We identified 1877 executives responsible for 2681 hospitals. The CEOs had an unadjusted mean compensation of $595 781 and a median compensation of $404 938 in 2009. Distribution of the compensation is shown in the Figure. The CEOs in the lowest decile of compensation, with a median compensation of $117 933, were largely responsible for small, nonteaching hospitals in rural areas, most frequently in the Midwest (Table 1). The CEOs in the highest decile of compensation, with a median compensation of $1 662 548, oversaw larger, urban hospitals, which were more often major or minor teaching hospitals. Overall median hospital margins were 3.5%, and median occupancy rate was 63.0% (Table 2). Hospitals’ median performance on process measures was 93.4% and on patient satisfaction, 65.0%. Median charity care and other community benefit comprised 1.6% and 1.4% of total hospital expenditures, respectively.

Hospital Characteristics and CEO Compensation

In multivariable analyses, compensation was higher for CEOs managing more beds ($550 per additional bed; 95% CI, 429-671; P < .001) (Table 3). Managing more hospitals was also associated with higher pay ($32 609 per additional hospital; 95% CI, 5154-60 063; P = .02). The CEOs of major teaching hospitals were paid $425 078 more (95% CI, 315 238-534 918; P < .001) than were CEOs of nonteaching hospitals. The CEOs of hospitals with a higher proportion of poor patients and Medicare patients were generally compensated less than were other CEOs (Table 3).

Hospital Financial Performance and CEO Compensation

Hospital financial performance was not significantly associated with CEO compensation in our fully adjusted models (Table 4). High performers on total margins, for example, paid their CEOs similarly to poor performers (difference, $7045; 95% CI, −16 463 to 30 553; P = .56), and the relationships for liquidity, capitalization, and occupancy rate were also nonsignificant.

Advanced Technologies and CEO Compensation

The presence of higher levels of advanced technology, as measured by a technology index, was associated with substantially higher CEO compensation. High performers on the technology index received $135 862 additional pay compared with poor performers (95% CI, 80 744-190 980; P < .001).

Hospital Quality Performance and CEO Compensation

We found no significant association between performance on process quality, risk-adjusted mortality, or readmission rates and CEO compensation (Table 4). High performers on mortality rates paid their CEOs $4667 less than poor performers (95% CI, −27 457 to 18 123; P = .69). However, hospitals with higher patient satisfaction scores compensated their CEOs more than did hospitals with lower scores (difference, $51 706; 95% CI, 15 166 to 88 247; P = .006).

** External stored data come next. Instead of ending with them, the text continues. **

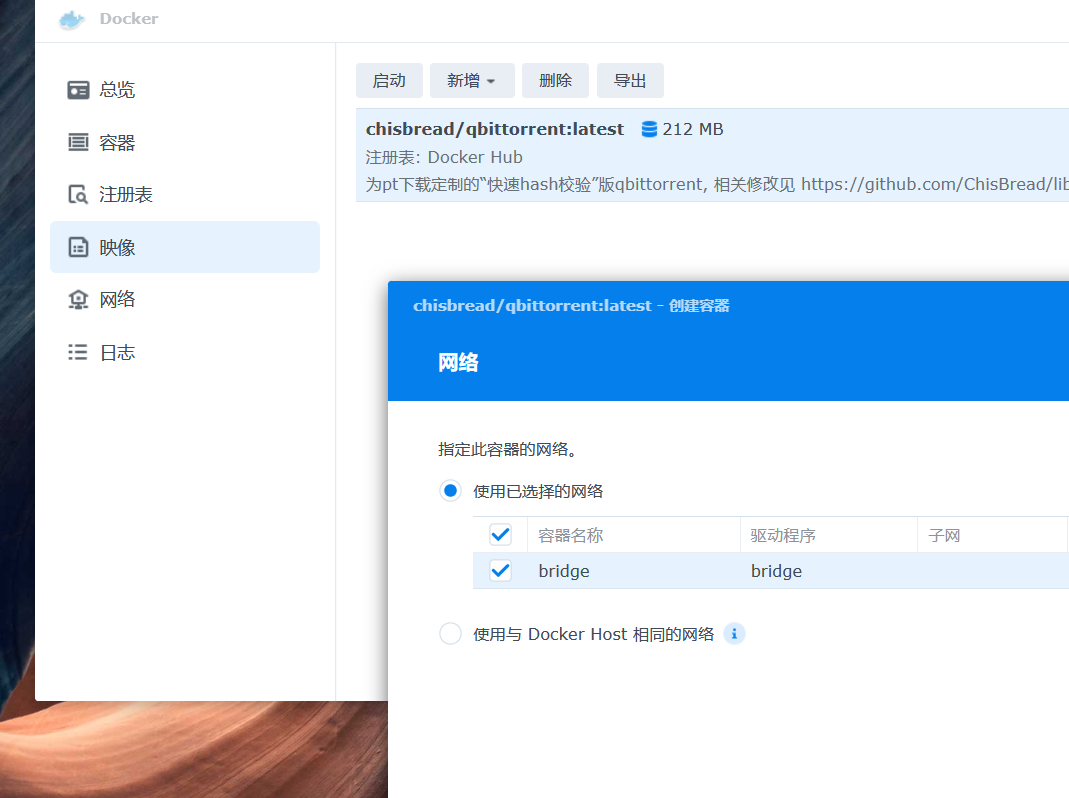
Task: Click the info icon beside Docker Host option
Action: click(734, 634)
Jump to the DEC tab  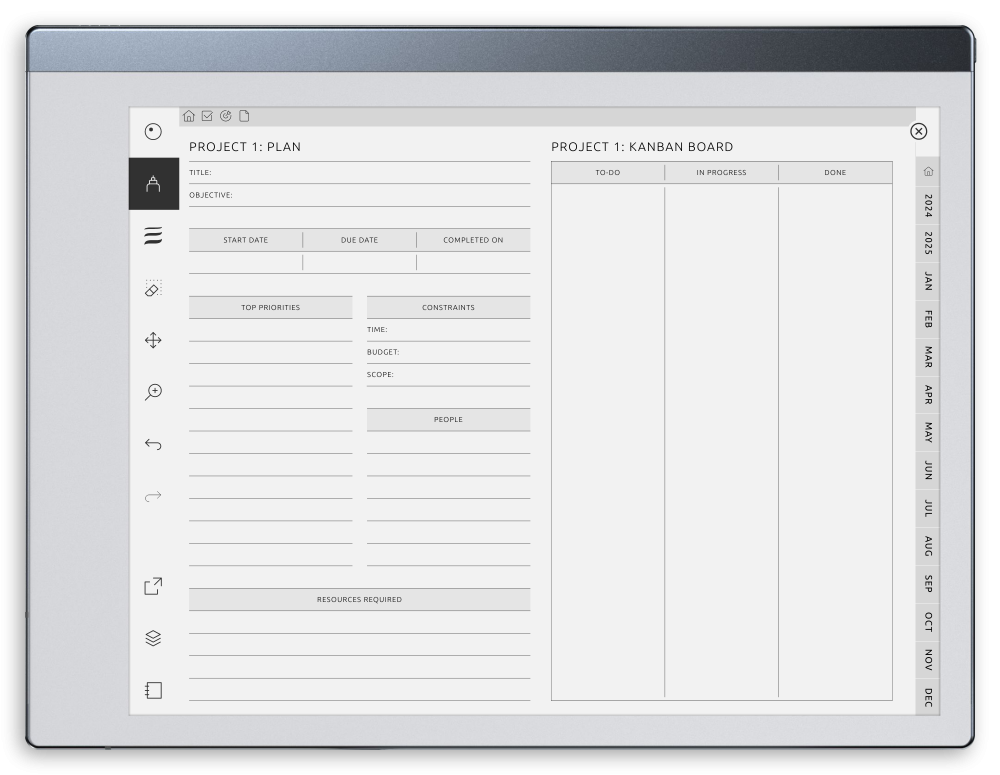[x=928, y=698]
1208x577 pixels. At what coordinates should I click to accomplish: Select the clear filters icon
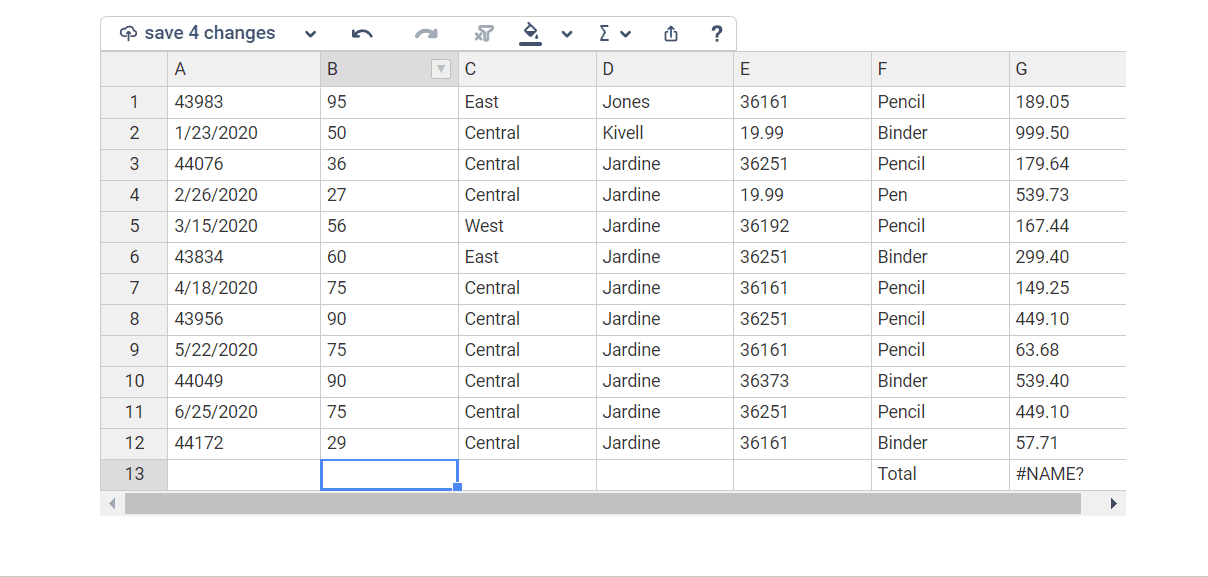(x=483, y=32)
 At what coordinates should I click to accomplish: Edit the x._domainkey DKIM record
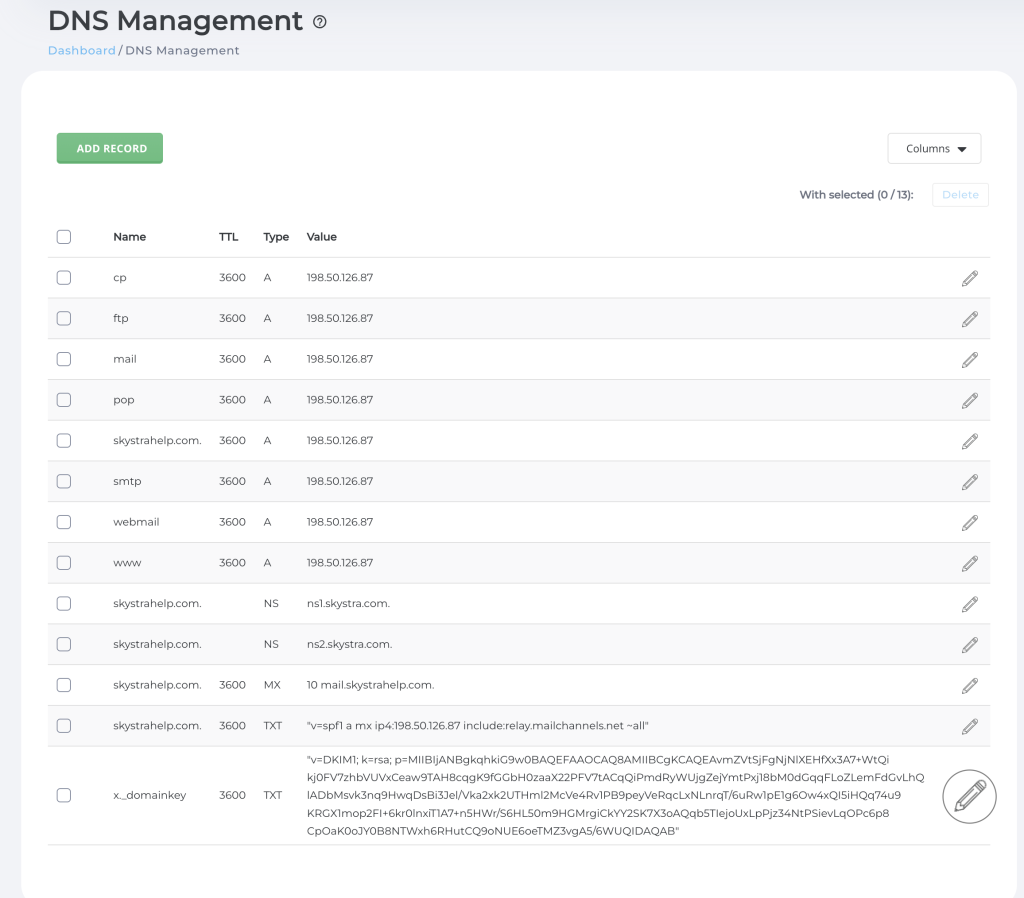[969, 796]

Community Benefit and CEO Compensation

We found no association between charity care and CEO compensation (−$52 for high performers vs poor performers; 95% CI, −441 to 337; P = .79) or between community benefit and CEO compensation ($0 additional compensation for high performers vs poor performers, 95% CI, −3 to 3; P = .88).

Sensitivity Analysis

When we substituted a 19-condition composite mortality rate into the model, we found no association with CEO pay (−$453 for high vs low performers; 95% CI, −35 992 to 35 086; P = .98) (Supplement [eTable 7]). Using changes in financial performance and quality performance from 2006 to 2008 as predictors, technology was the only factor significantly associated with CEO compensation (Supplement [eTable 8]).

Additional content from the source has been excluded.